Loan balance transfer is a process by which borrowers can transfer the outstanding principal of their existing loan from one lender to another in order to benefit from the lower interest rate on the outstanding loan.
Here are the reasons why should one opt for a loan transfer, according to Gaurav Chopra, founder and chief executive officer, IndiaLends: Reduced Interest Rates
A balance transfer provides the borrower the benefit of lower interest rates. The new lender will generally offer lower interest rate than the existing loan thus decreasing the total interest liability.
While switching to a new lender, a borrower can re-negotiate the loan terms and ask for a longer tenure. Doing this will lower the monthly EMI. However, this may increase the overall interest the borrower pays over the life of the loan and hence needs to be taken into account.
Increased Loan Amount
A loan balance transfer also gives the flexibility to borrow more money. If a borrower’s repayment track record on the existing loan is good, then a new lender will not only provide the borrower with a lower interest rate, but may also offer a higher loan amount as part of the balance transfer process. That said, a borrower should only take an additional loan if it is required.
Once a borrower decides to go for loan transfer, he/she can approach the new lender.However, the new lender may offer an attractive balance transfer proposition only if the borrower meets the following criteria:
The borrower has paid all his EMI's in full and on time on his existing loan.
The borrower has a good credit score and has no recent missed payments on his credit cards or other loans.
There has been no adverse change to his income or salary since he took the last loan.
"It is important for the borrower to evaluate all the available options and take into consideration certain loan pre-payment charges and processing fees that the borrower will have to incur before taking the decision," opines Chopra.
According to Anuj Kacker, co-founder, MoneyTap, it is recommended to go for loan balance transfer only if it substantially cuts down the overall cost of the loan and helps borrower in saving money in the long run.
"Carefully evaluate the balance transfer offers before choosing the one, as some charges may be involved like foreclosure charges levied by the current lender, processing fees, documentation charges etc. Get a quote from the current lender highlighting details such as principal amount left, tenure completed, rate of interest," he opines.

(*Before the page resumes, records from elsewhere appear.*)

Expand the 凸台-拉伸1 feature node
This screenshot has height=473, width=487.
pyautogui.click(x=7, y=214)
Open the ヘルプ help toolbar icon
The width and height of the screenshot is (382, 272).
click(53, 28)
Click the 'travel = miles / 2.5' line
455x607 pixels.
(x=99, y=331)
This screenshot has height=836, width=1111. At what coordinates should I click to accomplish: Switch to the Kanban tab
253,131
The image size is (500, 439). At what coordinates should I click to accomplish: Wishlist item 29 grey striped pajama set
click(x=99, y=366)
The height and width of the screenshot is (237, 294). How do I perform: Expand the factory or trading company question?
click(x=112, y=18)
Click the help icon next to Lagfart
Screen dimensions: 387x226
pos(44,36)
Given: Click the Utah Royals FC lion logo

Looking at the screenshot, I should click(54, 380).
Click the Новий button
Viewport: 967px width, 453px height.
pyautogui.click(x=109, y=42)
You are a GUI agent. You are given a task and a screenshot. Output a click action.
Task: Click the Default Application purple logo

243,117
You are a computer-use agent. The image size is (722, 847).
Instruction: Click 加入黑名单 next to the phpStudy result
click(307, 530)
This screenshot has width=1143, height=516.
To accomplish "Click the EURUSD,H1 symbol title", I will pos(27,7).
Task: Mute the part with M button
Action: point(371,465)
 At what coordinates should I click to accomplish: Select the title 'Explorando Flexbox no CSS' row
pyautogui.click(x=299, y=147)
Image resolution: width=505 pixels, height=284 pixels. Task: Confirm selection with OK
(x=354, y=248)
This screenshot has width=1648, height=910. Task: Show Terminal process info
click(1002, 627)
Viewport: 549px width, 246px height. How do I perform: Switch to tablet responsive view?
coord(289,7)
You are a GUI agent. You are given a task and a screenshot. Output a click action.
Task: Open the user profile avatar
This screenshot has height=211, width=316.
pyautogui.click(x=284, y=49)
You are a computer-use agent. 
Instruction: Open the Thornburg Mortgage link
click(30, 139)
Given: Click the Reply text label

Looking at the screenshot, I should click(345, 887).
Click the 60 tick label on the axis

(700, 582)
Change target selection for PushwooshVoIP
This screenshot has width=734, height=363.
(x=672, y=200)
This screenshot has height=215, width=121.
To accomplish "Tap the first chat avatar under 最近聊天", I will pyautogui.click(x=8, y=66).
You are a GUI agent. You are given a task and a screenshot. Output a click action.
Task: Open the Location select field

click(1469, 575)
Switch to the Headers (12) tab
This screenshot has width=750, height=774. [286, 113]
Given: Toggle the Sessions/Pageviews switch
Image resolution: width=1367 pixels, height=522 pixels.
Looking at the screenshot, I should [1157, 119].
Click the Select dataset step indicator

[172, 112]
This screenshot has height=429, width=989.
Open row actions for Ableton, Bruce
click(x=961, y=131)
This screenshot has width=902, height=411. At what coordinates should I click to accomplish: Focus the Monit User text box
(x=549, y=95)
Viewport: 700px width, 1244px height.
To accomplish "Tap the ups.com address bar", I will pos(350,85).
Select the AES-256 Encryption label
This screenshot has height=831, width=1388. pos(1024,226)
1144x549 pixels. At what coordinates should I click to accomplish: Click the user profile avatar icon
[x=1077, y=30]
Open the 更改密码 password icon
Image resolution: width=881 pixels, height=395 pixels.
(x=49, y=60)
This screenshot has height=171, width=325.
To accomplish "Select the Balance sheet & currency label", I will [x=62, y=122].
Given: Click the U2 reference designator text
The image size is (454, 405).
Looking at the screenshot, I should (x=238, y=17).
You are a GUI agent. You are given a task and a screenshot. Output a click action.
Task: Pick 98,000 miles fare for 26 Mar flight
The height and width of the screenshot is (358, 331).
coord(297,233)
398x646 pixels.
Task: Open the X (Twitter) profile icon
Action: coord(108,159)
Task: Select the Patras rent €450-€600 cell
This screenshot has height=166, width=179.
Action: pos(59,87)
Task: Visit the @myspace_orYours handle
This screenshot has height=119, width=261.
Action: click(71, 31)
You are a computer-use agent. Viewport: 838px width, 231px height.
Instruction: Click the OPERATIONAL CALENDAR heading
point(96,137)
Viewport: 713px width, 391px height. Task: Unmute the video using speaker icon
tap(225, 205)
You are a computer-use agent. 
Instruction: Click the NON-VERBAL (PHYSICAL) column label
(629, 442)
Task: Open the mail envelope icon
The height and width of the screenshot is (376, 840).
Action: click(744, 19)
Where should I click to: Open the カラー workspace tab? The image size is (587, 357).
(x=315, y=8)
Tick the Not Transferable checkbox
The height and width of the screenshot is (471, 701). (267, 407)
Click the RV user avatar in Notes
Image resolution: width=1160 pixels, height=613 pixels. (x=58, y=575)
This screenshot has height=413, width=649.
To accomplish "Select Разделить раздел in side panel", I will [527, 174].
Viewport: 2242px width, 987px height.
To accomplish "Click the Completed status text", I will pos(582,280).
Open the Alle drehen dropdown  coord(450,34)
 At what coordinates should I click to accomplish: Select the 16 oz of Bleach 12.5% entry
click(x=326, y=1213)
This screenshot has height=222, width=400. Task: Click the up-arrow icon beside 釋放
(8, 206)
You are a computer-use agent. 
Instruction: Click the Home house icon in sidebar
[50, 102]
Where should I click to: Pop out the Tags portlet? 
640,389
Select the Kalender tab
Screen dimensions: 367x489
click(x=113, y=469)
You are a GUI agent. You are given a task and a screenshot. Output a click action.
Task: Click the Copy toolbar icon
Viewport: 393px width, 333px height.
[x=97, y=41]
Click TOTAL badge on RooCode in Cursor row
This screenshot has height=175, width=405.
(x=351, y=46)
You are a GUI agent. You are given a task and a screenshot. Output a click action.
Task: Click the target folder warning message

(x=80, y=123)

For example, in case of the home loan balance transfer, several banks ask for a clear payment track record of 18 months as an eligibility criterion, while some also do it with comparatively lesser documentation. Similarly, for other loans such as auto, personal, or education, banks usually ask for 12 months of repayment history.
Every bank follows a different method of evaluating credit history, which basically includes skimming through the credit score and other bank details, as per Kacker.